** EXTRACTED INFORMATION follows **
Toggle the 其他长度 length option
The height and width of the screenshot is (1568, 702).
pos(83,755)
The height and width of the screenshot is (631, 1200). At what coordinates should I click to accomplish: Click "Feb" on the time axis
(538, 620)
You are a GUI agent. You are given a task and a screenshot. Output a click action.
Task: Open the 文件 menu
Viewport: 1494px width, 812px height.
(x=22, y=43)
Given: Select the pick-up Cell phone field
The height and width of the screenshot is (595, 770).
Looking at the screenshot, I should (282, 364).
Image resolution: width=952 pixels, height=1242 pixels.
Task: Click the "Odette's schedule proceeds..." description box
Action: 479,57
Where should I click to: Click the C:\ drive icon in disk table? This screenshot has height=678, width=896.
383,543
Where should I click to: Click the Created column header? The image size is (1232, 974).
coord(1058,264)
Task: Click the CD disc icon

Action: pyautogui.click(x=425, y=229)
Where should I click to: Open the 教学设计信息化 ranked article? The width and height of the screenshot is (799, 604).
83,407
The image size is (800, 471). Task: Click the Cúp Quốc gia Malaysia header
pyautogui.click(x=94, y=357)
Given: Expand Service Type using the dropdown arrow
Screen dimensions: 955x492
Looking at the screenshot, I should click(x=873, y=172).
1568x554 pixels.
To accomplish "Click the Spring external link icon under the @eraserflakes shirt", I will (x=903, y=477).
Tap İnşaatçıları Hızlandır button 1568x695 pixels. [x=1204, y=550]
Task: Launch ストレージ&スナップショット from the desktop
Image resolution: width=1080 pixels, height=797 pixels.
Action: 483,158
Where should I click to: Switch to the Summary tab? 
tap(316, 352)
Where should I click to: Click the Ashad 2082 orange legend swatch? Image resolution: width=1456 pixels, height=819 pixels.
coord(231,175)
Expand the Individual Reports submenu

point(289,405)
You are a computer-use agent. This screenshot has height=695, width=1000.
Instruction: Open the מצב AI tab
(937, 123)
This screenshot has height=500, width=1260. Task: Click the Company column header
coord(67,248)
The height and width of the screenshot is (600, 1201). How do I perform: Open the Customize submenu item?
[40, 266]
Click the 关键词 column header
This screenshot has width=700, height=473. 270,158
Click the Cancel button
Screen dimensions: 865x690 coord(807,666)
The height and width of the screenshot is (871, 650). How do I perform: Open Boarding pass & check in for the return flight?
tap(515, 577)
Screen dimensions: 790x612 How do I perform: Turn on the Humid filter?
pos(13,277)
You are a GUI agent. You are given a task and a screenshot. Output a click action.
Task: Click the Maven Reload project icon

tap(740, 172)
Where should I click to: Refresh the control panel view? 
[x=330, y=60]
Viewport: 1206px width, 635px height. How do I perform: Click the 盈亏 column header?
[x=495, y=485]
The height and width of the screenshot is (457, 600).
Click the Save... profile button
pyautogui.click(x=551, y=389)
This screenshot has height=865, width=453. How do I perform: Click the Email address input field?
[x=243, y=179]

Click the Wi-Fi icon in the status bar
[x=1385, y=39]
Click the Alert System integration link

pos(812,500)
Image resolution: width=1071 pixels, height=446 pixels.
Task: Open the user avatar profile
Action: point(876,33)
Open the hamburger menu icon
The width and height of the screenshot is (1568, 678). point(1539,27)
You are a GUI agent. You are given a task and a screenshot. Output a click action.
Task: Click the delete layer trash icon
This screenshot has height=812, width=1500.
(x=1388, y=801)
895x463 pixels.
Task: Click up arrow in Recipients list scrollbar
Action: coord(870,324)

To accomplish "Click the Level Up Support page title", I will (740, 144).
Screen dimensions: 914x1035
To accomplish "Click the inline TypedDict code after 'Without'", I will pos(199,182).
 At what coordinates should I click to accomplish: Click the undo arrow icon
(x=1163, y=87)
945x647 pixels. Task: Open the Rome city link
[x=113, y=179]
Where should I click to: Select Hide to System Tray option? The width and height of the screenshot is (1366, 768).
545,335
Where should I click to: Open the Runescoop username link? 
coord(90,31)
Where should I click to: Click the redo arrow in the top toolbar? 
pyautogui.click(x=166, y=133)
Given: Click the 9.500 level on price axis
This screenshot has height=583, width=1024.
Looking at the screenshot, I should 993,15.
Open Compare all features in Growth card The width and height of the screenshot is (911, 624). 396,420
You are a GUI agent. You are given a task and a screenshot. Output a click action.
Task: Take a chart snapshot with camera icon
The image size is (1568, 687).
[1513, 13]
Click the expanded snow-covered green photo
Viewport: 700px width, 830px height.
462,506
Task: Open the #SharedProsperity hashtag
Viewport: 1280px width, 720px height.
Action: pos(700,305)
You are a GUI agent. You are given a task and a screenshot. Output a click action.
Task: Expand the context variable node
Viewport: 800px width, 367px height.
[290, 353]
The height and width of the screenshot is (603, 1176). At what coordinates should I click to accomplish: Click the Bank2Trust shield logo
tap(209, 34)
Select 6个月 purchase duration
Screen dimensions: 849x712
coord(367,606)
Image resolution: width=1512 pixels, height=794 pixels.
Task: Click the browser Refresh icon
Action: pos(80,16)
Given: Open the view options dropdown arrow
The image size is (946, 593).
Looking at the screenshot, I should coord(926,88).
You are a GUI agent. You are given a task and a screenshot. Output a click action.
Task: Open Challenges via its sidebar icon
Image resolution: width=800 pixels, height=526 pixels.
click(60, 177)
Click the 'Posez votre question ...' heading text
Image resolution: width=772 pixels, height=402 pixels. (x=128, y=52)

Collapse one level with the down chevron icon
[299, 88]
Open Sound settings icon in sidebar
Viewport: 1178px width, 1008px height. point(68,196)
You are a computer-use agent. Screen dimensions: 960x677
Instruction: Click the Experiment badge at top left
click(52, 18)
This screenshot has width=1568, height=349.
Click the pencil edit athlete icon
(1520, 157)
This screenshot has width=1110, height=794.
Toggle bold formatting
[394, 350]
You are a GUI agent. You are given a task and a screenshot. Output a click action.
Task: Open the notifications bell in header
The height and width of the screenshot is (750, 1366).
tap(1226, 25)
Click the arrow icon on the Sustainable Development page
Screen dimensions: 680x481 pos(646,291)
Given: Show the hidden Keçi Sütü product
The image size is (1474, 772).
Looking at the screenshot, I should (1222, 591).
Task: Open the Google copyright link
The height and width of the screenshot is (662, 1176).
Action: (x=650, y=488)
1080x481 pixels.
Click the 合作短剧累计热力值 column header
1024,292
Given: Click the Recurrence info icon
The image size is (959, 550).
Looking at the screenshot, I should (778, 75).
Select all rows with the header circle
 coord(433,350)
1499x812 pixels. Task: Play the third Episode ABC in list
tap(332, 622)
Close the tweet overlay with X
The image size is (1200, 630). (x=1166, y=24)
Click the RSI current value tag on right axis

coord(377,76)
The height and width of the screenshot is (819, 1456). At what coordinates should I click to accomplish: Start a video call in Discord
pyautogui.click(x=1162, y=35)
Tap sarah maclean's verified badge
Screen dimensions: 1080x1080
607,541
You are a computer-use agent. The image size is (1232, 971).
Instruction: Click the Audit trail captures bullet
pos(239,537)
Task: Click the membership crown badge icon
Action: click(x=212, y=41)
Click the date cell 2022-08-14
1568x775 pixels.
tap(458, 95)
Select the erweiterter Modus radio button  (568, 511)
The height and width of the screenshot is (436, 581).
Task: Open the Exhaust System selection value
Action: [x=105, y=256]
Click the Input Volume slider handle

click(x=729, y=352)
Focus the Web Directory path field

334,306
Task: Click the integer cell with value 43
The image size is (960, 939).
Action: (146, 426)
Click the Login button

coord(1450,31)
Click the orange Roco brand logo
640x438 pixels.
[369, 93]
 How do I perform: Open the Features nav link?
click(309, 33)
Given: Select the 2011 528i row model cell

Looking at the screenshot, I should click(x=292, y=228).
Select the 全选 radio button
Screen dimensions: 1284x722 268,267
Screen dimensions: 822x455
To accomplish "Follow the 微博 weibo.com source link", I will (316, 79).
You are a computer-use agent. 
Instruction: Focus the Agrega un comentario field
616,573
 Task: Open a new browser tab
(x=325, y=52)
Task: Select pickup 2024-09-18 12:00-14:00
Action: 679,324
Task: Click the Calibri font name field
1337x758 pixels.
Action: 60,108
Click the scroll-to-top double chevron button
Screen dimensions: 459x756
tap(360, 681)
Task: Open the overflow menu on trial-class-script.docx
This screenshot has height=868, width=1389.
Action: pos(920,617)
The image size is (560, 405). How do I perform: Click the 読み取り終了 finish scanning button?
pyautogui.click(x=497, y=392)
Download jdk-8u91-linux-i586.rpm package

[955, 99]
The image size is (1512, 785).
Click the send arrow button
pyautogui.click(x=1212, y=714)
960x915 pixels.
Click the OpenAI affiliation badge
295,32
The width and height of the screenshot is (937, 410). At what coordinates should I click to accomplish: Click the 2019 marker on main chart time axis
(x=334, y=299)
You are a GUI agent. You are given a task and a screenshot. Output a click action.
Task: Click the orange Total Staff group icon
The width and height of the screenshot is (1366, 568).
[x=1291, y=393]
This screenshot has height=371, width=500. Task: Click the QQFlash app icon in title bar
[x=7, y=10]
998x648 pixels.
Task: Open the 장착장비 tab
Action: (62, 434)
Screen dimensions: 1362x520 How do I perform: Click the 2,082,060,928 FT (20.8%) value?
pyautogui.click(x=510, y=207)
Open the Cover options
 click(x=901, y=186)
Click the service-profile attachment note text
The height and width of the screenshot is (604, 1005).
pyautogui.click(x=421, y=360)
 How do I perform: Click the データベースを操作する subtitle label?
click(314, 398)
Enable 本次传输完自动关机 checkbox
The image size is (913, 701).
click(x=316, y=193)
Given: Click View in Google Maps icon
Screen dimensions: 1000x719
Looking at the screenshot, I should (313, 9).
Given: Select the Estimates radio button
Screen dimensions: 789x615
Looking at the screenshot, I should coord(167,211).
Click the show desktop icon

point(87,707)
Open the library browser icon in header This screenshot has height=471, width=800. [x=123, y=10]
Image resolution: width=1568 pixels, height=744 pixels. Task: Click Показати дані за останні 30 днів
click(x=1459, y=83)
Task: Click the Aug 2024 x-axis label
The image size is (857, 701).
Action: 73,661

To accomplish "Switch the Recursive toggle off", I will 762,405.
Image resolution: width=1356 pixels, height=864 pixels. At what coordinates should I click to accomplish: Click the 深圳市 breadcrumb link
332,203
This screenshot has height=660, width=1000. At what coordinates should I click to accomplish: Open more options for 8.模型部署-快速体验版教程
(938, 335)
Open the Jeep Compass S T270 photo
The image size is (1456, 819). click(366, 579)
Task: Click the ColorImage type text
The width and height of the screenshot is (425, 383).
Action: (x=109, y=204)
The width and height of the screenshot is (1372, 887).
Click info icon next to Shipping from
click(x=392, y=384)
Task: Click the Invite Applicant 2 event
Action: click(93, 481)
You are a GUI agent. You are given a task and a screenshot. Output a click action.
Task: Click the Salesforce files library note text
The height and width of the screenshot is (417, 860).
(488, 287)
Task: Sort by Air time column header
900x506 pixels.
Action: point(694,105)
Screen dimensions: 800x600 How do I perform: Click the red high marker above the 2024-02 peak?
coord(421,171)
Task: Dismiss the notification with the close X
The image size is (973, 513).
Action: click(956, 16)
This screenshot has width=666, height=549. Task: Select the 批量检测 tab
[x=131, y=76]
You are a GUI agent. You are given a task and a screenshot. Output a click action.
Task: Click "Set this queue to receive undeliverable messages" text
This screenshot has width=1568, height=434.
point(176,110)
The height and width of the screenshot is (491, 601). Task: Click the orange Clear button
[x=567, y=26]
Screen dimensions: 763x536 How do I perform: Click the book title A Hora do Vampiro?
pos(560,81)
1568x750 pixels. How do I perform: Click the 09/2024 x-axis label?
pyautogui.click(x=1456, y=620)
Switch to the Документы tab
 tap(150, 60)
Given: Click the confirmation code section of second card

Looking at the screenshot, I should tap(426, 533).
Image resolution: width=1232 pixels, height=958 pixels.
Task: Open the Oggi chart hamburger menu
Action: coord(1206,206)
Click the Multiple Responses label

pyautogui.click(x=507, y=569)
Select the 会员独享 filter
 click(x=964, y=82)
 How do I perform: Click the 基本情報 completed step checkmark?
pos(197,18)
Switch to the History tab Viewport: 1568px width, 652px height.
** End of EXTRACTED INFORMATION **
Emit verbatim the lines running from the one with "The width and height of the screenshot is (1372, 887)." through the last line of the data, both endpoints inclusive.

EXERCISE ANSWER -
The width and height of the screenshot is (1372, 887).
Click info icon next to Shipping from
click(x=392, y=384)
Task: Click the Invite Applicant 2 event
Action: click(93, 481)
You are a GUI agent. You are given a task and a screenshot. Output a click action.
Task: Click the Salesforce files library note text
The height and width of the screenshot is (417, 860).
(488, 287)
Task: Sort by Air time column header
900x506 pixels.
Action: point(694,105)
Screen dimensions: 800x600 How do I perform: Click the red high marker above the 2024-02 peak?
coord(421,171)
Task: Dismiss the notification with the close X
The image size is (973, 513).
Action: click(956, 16)
This screenshot has width=666, height=549. Task: Select the 批量检测 tab
[x=131, y=76]
You are a GUI agent. You are given a task and a screenshot. Output a click action.
Task: Click "Set this queue to receive undeliverable messages" text
This screenshot has width=1568, height=434.
point(176,110)
The height and width of the screenshot is (491, 601). Task: Click the orange Clear button
[x=567, y=26]
Screen dimensions: 763x536 How do I perform: Click the book title A Hora do Vampiro?
pos(560,81)
1568x750 pixels. How do I perform: Click the 09/2024 x-axis label?
pyautogui.click(x=1456, y=620)
Switch to the Документы tab
 tap(150, 60)
Given: Click the confirmation code section of second card

Looking at the screenshot, I should tap(426, 533).
Image resolution: width=1232 pixels, height=958 pixels.
Task: Open the Oggi chart hamburger menu
Action: coord(1206,206)
Click the Multiple Responses label

pyautogui.click(x=507, y=569)
Select the 会员独享 filter
 click(x=964, y=82)
 How do I perform: Click the 基本情報 completed step checkmark?
pos(197,18)
Switch to the History tab Viewport: 1568px width, 652px height.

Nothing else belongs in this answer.